### Obiettivo dell'esercizio
Prosegui il racconto della cena al ristorante, ripartendo subito dopo la sua ultima frase.

======== Brano di lettura ========

Alle 21,30 in punto giungo al ristorante. Accoglienza gentile, “volete darci i cappotti?”, “benvenuti!”, mille convenevoli tranne uno: la richiesta del green pass.

Entro nella saletta riservata che è così disposta: una quarantina di coperti, la densità abitativa dello slum di Mumbai, tavoli pericolosamente vicini. Tavoli, poi, è una parola grossa. Il nostro, più che un tavolo, è un vassoietto da caffè sospeso, con due tovagliette di quelle da colazione in b&b a Tenerife.

Alla nostra sinistra c’è una coppia austriaca che ha più o meno l’età del Leone di San Marco. Lui sembra il principe Filippo d’Edimburgo nel suo stato di vitalità attuale, ovvero deceduto. Alla nostra destra spicca una tavolata di otto russi con un tizio a capotavola che ha tutta l’aria di essere quello che ha messo il veleno nelle mutande di Alexei Navalny. Aderiscono a tutti i cliché possibili: donne algide e bellissime, uomini in piedi a brindare per qualunque cosa che potrebbe essere “Buon anno!” come “Bombardiamo Kiev!”.

Al tavolo insistono nel non chiederci il green pass. Allora io, innervosita, mi alzo e vado all’ingresso lamentandomene. L’addetto alla sala mi riconosce, capisco dai suoi occhi che è tentato di implorare lo status di rifugiato politico al tavolo dei russi, come Snowden. Balbetta qualcosa, gli è sfuggito, noi siamo gli unici due a cui non è stato chiesto. “Ora lei non è che lo scrive sul Foglio”, dice. “Scrivo per Domani”, dico. Il tizio si toglie il grembiule e si butta in un canale.

======== Sezione dati ========

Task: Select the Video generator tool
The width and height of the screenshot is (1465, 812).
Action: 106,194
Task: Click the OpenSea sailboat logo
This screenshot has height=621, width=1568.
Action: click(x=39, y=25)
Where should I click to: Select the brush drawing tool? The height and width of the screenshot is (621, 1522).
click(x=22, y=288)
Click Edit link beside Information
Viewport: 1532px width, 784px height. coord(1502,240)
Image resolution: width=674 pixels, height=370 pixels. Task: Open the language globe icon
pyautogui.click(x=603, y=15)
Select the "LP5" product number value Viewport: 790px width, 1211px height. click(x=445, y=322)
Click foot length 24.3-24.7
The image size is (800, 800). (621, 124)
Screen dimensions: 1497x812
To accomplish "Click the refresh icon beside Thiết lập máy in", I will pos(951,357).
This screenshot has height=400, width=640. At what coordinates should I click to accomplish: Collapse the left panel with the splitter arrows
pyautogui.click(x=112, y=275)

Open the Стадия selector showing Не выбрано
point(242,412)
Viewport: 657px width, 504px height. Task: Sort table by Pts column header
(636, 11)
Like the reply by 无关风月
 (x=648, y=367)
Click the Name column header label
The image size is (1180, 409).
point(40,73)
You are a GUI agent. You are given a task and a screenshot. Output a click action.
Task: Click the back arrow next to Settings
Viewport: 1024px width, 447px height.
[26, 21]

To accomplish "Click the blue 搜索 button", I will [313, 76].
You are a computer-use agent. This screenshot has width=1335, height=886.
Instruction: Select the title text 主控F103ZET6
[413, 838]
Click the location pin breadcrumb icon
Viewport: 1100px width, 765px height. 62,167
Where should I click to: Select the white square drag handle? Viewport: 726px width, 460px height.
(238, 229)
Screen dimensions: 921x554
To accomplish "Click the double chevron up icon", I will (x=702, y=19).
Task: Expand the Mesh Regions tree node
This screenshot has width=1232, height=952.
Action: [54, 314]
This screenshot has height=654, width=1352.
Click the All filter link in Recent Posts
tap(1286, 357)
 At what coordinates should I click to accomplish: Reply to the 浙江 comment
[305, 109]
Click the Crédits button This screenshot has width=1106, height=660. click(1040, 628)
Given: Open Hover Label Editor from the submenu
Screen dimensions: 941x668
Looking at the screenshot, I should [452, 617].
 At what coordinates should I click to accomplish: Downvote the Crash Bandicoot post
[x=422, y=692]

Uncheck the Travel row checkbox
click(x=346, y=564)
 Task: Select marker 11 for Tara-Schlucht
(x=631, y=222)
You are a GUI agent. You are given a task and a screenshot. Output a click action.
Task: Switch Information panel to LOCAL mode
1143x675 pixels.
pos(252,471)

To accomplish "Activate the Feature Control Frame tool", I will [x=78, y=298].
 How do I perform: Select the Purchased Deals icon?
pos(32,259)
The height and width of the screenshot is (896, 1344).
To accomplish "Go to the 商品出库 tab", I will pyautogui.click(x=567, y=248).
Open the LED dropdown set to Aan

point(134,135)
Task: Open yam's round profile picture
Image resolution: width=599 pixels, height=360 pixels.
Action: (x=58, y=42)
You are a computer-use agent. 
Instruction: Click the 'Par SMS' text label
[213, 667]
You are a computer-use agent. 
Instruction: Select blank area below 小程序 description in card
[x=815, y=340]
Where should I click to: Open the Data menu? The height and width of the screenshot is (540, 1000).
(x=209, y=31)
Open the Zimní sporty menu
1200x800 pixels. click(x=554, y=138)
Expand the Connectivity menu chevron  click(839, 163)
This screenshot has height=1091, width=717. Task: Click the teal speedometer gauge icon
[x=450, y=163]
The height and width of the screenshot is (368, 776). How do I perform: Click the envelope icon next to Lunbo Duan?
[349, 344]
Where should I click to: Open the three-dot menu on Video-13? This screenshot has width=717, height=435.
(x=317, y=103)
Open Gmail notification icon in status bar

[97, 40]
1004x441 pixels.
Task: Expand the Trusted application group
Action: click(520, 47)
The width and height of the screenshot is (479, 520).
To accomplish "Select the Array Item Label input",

========

### Risposta scritta
L’antipasto è uno spiedino di piovra, in cui non si capisce, per consistenza, quale sia la piovra e quale lo spiedino. Seguono due tortelli con due vongole, dal sapore sorprendentemente equilibrato: non sanno di nulla né i tortelli né le vongole. Poi c’è un filetto di branzino con una carota la cui dimensione è il doppio di quella del branzino. Tra parentesi, è una carota baby. Un sorbetto agli agrumi così sapientemente descritto dal ragazzo romano alle mie spalle: “Me pare de magnà un mandarino”. Un filetto di manzo ai frutti di bosco, tipica portata altrimenti detta “Abbiamo sei chili di manzo in cella da ottobre, li mettiamo nel menù di Capodanno?”.

Infine, il dolce: un pandoro con dentro il gelato col dentro il cioccolato con dentro le ultime volontà dell’austriaco accanto a noi. Il quale allo scoccare della mezzanotte soffia con una foga insospettabile nel fischietto di plastica omaggio sui nostri tavoli. E così tutti gli altri, i russi, gli inglesi, gli spagnoli, i romani.

Tutti che soffiano dentro quel fischietto, soffiano, soffiano, soffiano, e mentre gli altri vedono l’anno che verrà, io vedo le particelle di aerosol che si liberano nella saletta.

Vado via scocciata, promettendo che non scriverò il nome del ristorante nella mia recensione, tra parentesi l’atto di clemenza più clamoroso della storia dopo il perdono di San Giovanni Paolo II ad Ali Agca.

Il giorno dopo pranzo in un altro famoso ristorante, nessuno chiede il green pass, me ne lamento col proprietario.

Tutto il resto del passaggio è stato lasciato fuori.